Agora é diferente. A família emagreceu, as mulheres trabalham, e os velhos recusam-se a morrer no tempo combinado. Vivem demasiado, desafiam as estatísticas, o que os torna insuportáveis. Setenta, oitenta, noventa anos — e ainda respiram! O capitalismo, que sempre contou os minutos, já não sabe o que fazer com tanto tempo extra. É o tipo de progresso a que os economistas chamam “problema”.
Velhice e política: uma exclusão elegante
Se há campo fértil para a exclusão, é o da política. O idadismo é o último preconceito praticado em público sem vergonha nem hashtags de denúncia.
Quando ouço políticos falar de “inclusão”, arrepia-me o catálogo eufemista. Incluem tudo: género, etnia, deficiência, diversidade — tudo menos o idoso, essa nota fora da pauta. Lembram-se dele apenas em vésperas de eleições, quando beijar uma testa enrugada rende votos e ternura fotogénica, com prazo de validade até ao fecho das urnas.
Os partidos, esses templos modernos do rejuvenescimento instantâneo, cultivam o mito da “cara nova” como panaceia.
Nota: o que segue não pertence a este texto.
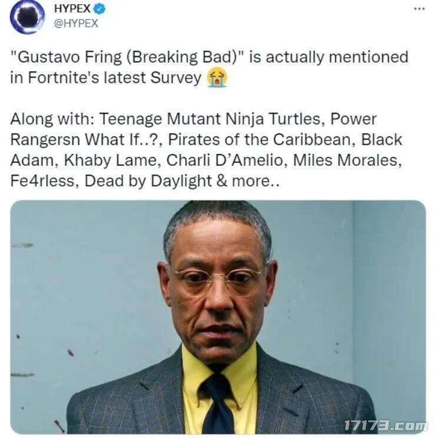Open the HYPEX profile avatar

pos(27,17)
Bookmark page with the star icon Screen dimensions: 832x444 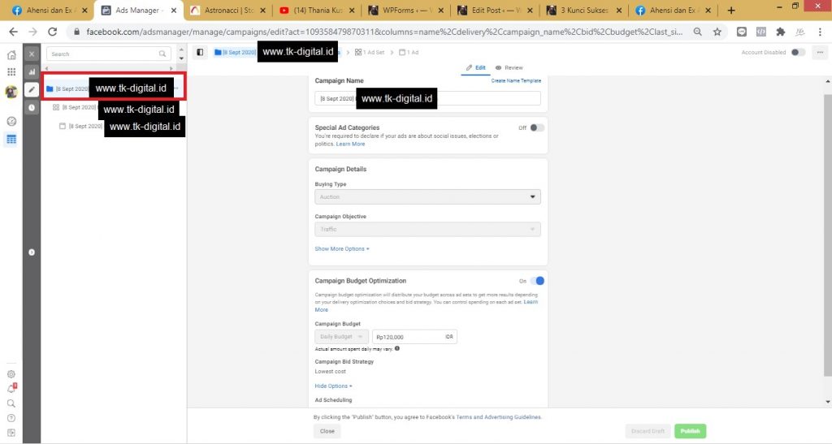coord(717,32)
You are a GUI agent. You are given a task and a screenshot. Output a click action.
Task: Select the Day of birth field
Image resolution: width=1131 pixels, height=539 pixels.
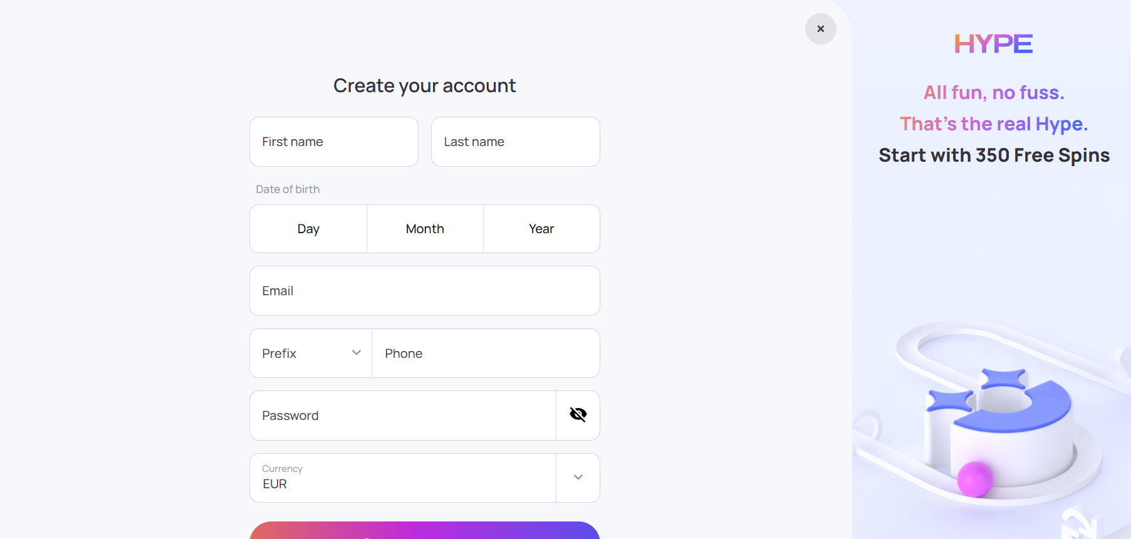tap(308, 229)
O Conselho de Estado é exceção: uma espécie de museu nacional do poder senil, onde se preserva, em formol e protocolo, a elite geriátrica da República. Há quem lhe chame, com carinho e sarcasmo, “a residência sénior mais privilegiada do país”. E com razão.
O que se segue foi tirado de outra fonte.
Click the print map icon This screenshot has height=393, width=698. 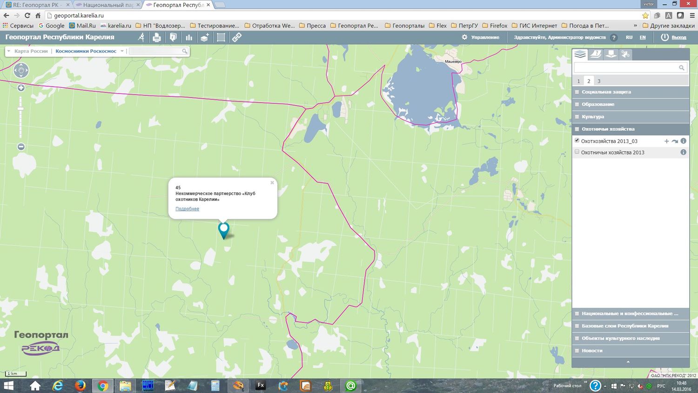pyautogui.click(x=157, y=37)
Fala-se muito de “envelhecimento ativo”, expressão que soa a aula de zombaria metafísica. Na prática, o lema é outro: afastar os velhos para que não estraguem o enquadramento da esperança.
Mas a esperança média de vida cresce, impertinente, zombando das previsões orçamentais. Portugal será, em 2040, um dos países mais envelhecidos da Terra. Não por castigo divino, mas por teimosia natural: ninguém quer morrer cedo.
O dilema produtivo
Não é o envelhecimento que é o problema — é o desinteresse por reinventar o seu sentido. Se o velho tem saúde e conhecimento, porque não há de participar? O saber não se aposenta por decreto. O conhecimento não apodrece com a idade, e a experiência raramente dá erro de sistema.
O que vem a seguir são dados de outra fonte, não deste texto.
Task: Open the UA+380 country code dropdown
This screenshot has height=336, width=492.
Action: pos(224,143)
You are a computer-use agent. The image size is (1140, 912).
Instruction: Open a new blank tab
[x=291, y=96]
A produtividade, hoje, depende de duas coisas: saúde e conhecimento. A primeira aumentou e o segundo atrofiou entre reformas precoces, ditas antecipadas. Se o país tivesse investido em manter os velhos úteis e curiosos, talvez o PIB também tivesse envelhecido melhor.
E agora?
A nostalgia é um consolo inútil. O passado é um museu: bonito de visitar, mas desconfortável para dormir. É no presente que o envelhecimento precisa de uma nova gramática.
Um país, onde um terço da população tem mais de 65 anos, precisa de criatividade — não de solidariedade caritativa. Nenhum país é tão pobre que não possa ver os seus envelhecerem com dignidade; nenhum é tão rico que dispense a sabedoria de quem já tropeçou muitas vezes e ainda assim caminha.
É preciso ouvir os velhos, de verdade — não como figurantes de relatórios sobre “envelhecimento ativo”, mas como protagonistas da própria história que ainda respiram. Ninguém entende melhor o envelhecer do que quem o experimenta no corpo e na alma. Eles sabem mais sobre o envelhecer do que qualquer PowerPoint ministerial.
Por isso, convém lembrar: somos a geração da pílula, do homem na Lua e dos protestos que mudaram o mundo. Não nascemos para a obediência serena.
Enquanto respirarmos, a vida continuará a ser nossa. E que ninguém nos venha dizer o contrário. Se alguém duvida disso — que olhe bem: tais rugas são linhas de batalha, não de rendição, porque não há rugas se não como reflexos de estados de espírito e o espírito nunca cria rugas.